**Stated problem**: Give the lines of the data starting at the line that contains "Task: Switch team members to list view" and ending at the line that contains "Viewport: 998px width, 720px" as a numbered list, leaving out any blank lines.

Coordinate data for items
+-------+

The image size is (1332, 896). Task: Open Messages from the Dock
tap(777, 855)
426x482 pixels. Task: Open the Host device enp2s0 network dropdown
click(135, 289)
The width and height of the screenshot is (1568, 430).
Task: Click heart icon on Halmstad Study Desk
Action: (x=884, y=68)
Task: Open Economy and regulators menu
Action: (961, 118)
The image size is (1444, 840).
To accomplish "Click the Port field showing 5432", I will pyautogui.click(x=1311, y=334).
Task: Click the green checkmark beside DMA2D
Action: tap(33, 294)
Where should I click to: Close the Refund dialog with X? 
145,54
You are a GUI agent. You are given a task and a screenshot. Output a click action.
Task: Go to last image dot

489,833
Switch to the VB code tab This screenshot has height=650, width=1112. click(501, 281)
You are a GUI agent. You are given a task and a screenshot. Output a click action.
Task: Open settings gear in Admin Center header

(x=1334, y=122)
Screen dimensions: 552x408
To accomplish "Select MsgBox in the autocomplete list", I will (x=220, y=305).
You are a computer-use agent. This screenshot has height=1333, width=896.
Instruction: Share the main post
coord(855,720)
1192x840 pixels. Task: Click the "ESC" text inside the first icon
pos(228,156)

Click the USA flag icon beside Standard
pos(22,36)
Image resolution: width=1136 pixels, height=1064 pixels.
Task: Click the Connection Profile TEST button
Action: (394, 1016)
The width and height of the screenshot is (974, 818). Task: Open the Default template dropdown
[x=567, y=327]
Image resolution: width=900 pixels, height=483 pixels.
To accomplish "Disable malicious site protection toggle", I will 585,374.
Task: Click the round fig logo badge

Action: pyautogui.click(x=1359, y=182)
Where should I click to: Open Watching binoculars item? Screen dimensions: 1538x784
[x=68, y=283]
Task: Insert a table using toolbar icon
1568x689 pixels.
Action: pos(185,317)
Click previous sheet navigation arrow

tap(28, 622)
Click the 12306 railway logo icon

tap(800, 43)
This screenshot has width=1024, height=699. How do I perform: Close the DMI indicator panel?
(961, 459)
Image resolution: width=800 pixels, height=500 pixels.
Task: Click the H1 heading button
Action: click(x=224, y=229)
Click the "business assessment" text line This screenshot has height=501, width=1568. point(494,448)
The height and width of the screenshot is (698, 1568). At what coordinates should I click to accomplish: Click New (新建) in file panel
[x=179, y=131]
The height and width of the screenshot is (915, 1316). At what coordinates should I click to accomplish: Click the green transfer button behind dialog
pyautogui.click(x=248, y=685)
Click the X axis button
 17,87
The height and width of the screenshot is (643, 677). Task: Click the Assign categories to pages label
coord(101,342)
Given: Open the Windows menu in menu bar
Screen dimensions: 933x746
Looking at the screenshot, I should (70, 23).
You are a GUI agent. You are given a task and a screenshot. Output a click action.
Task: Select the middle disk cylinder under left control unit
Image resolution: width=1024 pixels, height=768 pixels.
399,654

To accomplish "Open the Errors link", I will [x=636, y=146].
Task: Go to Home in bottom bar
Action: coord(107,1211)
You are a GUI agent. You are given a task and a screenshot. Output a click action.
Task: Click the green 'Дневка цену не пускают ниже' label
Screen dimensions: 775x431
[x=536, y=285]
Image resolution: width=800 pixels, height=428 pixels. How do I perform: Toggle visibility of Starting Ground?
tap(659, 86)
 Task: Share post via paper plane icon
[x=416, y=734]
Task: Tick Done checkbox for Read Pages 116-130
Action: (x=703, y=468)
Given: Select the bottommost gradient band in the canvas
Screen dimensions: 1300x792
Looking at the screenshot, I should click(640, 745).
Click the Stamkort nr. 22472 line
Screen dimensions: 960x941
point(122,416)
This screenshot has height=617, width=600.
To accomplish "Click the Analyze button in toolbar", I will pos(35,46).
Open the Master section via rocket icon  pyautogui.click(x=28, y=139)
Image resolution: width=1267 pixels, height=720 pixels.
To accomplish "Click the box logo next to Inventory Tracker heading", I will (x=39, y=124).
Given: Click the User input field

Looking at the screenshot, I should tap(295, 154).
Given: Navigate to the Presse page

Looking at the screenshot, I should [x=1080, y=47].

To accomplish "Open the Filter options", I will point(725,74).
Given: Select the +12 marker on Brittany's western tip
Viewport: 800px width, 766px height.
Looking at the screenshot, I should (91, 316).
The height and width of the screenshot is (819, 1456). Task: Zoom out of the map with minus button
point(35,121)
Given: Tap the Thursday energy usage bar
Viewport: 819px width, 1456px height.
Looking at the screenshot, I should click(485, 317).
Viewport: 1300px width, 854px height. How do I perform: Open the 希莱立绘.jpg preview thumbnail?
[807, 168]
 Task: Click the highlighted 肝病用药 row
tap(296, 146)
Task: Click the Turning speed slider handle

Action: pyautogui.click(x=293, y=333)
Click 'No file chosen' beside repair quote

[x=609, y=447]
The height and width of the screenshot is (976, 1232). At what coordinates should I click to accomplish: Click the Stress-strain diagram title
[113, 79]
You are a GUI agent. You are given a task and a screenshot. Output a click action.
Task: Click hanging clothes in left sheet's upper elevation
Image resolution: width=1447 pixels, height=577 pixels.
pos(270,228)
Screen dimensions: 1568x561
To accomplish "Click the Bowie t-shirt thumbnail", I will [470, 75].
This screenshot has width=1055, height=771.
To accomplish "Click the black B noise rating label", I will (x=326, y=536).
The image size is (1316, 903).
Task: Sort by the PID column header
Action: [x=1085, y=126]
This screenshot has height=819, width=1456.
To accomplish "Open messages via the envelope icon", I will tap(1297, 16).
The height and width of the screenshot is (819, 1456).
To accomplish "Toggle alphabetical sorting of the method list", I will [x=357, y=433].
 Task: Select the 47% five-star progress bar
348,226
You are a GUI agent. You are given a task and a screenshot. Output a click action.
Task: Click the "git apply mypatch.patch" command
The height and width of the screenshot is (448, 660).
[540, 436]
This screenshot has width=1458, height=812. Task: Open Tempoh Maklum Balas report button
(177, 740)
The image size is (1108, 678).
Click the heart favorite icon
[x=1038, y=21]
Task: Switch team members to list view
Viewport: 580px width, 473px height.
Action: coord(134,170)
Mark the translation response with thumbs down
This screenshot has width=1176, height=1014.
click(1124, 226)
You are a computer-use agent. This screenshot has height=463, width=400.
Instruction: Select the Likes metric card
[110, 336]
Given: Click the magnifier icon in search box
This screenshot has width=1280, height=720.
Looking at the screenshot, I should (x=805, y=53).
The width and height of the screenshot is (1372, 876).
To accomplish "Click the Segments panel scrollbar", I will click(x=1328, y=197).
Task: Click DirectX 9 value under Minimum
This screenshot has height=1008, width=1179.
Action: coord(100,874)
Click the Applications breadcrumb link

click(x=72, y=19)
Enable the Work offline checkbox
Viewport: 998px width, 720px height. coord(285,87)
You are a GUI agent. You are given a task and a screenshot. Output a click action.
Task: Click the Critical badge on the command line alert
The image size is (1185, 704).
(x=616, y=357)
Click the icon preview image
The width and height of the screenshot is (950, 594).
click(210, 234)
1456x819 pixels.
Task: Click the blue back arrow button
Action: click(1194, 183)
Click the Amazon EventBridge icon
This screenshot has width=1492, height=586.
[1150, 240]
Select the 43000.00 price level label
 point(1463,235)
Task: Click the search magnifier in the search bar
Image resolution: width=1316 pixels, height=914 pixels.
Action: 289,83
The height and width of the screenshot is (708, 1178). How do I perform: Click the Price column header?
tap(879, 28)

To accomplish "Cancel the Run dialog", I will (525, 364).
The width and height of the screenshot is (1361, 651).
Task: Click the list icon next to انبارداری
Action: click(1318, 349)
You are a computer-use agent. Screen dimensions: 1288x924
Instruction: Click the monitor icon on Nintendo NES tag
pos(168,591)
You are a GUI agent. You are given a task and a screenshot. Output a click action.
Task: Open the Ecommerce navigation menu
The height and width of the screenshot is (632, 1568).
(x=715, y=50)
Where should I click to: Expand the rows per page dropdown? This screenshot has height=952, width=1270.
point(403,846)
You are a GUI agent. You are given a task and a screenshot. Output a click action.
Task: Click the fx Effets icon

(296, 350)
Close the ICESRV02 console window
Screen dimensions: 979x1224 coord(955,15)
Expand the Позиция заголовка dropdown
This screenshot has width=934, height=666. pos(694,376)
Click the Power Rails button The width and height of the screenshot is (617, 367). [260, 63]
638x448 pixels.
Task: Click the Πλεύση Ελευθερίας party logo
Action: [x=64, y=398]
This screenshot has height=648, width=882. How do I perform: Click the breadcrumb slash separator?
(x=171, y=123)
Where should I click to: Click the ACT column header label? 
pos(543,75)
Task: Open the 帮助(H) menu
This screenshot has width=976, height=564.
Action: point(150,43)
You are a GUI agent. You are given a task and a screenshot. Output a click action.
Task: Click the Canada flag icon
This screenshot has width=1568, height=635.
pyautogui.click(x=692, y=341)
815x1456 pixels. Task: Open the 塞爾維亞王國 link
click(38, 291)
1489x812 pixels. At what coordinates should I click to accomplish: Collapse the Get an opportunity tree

+-------+

**Complete response**:
1. Task: Switch team members to list view
2. Viewport: 580px width, 473px height.
3. Action: coord(134,170)
4. Mark the translation response with thumbs down
5. This screenshot has width=1176, height=1014.
6. click(1124, 226)
7. You are a computer-use agent. This screenshot has height=463, width=400.
8. Instruction: Select the Likes metric card
9. [110, 336]
10. Given: Click the magnifier icon in search box
11. This screenshot has width=1280, height=720.
12. Looking at the screenshot, I should (x=805, y=53).
13. The width and height of the screenshot is (1372, 876).
14. To accomplish "Click the Segments panel scrollbar", I will click(x=1328, y=197).
15. Task: Click DirectX 9 value under Minimum
16. This screenshot has height=1008, width=1179.
17. Action: coord(100,874)
18. Click the Applications breadcrumb link
19. click(x=72, y=19)
20. Enable the Work offline checkbox
21. Viewport: 998px width, 720px height. coord(285,87)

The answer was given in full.